Before Coinbase made the data accessible, an Ethereum wallet purchased tokens that were going to be published there for almost $400,000 in total.
The news isn’t Coinbase’s admission that it’s contemplating adding additional tokens to its platform; rather, it comes from an Ethereum address that Cobie, a well-known cryptocurrency personality, found to have purchased the mentioned tokens 24 hours earlier for about $400,000 in total. Three minutes or so before Coinbase’s statement, the wallet in question finished all of its transactions. The community has grown suspicious because the person exclusively purchased tokens that were going to be listed, even though it is difficult to determine whether they had insider information.

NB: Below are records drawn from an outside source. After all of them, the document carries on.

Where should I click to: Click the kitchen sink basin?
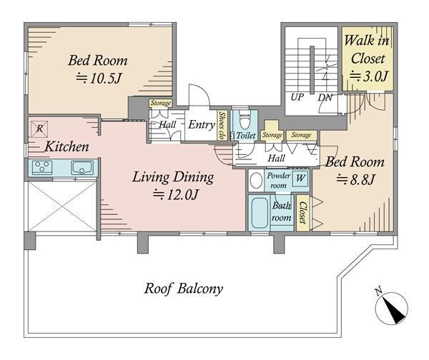click(x=82, y=168)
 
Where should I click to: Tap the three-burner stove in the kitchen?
click(x=42, y=167)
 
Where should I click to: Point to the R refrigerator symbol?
click(x=39, y=129)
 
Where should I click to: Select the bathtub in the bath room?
click(x=260, y=213)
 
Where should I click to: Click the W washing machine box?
click(x=300, y=179)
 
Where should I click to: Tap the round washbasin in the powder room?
click(x=257, y=181)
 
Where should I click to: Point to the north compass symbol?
click(x=392, y=306)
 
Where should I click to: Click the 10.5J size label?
click(x=99, y=79)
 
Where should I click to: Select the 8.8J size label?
click(x=355, y=179)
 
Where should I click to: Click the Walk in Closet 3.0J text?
click(x=368, y=59)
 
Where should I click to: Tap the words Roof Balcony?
click(x=183, y=289)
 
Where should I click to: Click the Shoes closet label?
click(x=222, y=126)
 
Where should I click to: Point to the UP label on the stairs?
click(x=297, y=97)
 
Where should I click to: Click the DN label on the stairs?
click(x=325, y=98)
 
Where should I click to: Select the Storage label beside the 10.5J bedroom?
click(x=161, y=103)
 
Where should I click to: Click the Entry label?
click(x=202, y=125)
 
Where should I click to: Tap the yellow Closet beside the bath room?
click(x=303, y=213)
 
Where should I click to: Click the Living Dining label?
click(x=173, y=177)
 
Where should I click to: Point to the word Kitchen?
click(x=66, y=146)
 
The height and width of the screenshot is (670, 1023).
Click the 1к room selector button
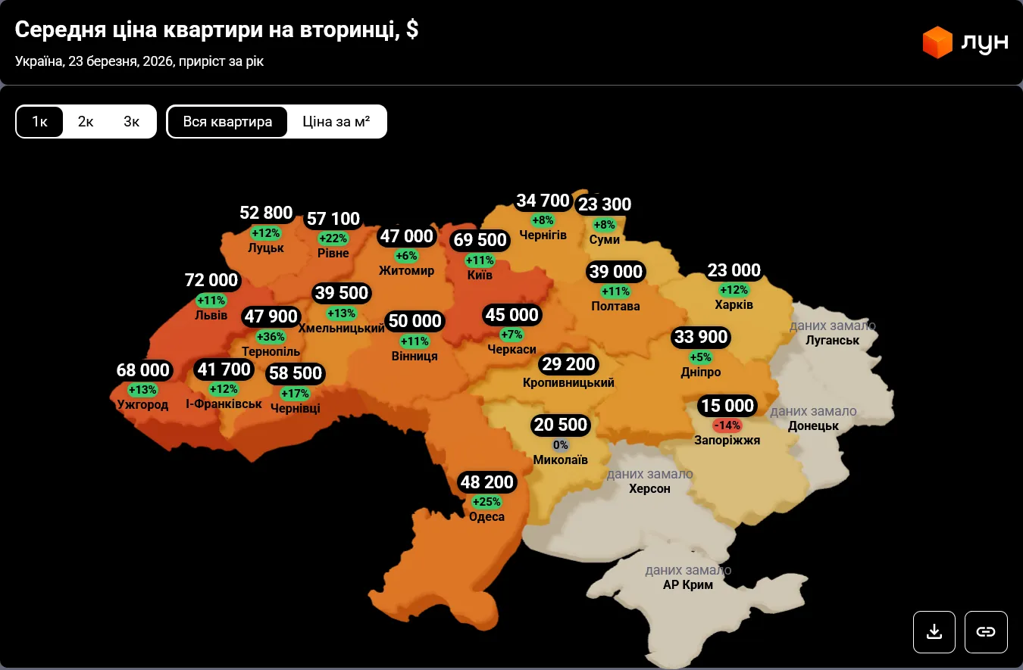coord(39,122)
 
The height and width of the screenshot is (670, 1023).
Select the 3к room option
coord(132,122)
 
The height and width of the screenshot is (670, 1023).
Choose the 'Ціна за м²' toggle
coord(336,122)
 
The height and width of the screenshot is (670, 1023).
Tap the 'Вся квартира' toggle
coord(227,122)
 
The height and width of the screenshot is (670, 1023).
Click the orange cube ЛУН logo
coord(937,42)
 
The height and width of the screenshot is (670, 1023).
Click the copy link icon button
coord(985,631)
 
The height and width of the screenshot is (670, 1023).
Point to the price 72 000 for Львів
coord(211,280)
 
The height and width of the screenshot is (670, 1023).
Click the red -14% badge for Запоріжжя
coord(727,425)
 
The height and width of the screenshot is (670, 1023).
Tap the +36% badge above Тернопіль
coord(271,337)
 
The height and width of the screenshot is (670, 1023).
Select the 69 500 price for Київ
coord(479,241)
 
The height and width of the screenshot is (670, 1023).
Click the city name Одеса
coord(486,517)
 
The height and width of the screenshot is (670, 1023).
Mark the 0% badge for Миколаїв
coord(561,445)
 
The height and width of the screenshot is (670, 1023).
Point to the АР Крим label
coord(688,584)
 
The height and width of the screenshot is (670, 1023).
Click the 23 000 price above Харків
coord(734,270)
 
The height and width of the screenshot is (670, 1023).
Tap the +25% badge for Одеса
coord(486,502)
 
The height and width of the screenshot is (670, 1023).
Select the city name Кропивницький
coord(568,383)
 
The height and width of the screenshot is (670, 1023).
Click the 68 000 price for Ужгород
coord(143,370)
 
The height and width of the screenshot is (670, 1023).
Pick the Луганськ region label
coord(833,340)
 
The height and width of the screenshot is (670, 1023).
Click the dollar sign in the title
coord(411,30)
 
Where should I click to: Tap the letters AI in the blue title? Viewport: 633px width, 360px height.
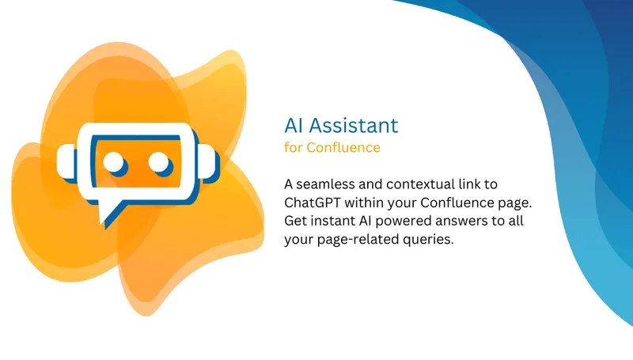pos(294,125)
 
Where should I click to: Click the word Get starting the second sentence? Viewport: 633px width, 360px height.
pos(295,220)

The worth of the tokens increased following the release to the public, which is not unexpected given that the initial listing on Coinbase frequently boosts the token value, if only momentarily. The tokens the account purchased are now worth $572,000 in total.
It purchased NDX for $80,535.75; KROM for $76,834.86; RADAR for $72,107.32; RAC for $60,074.86; and PAPER for $27,049.36. Within the 11-hour window preceding the announcement, all of these transactions took place.
In an intriguing move to stop pump-and-dump tactics, Coinbase lately announced in a blog that “it wants to frequently identify which digital tokens are presently “under evaluation” for inclusion on its network ahead of time.”
An Ethereum wallet that purchased six of the tokens referenced in Coinbase’s blog post just before it came out publicly was detected on Tuesday morning, just before 10 am Eastern, by Jordan Fish, a former product manager who uses the alias Cobie on Twitter and in the larger crypto community.
He included a snapshot that displayed significant transactions of Indexed (NDX), Kromatika (KROM), DappRadar (RADAR), RAC (RAC), DFX Token (DFX), and Paper. “Discovered an ETH location that purchased tens of thousands of dollars worth of tokens solely spotlighted in the Coinbase Asset Listing comment approximately 24 hours before it was printed,” he wrote (PAPER).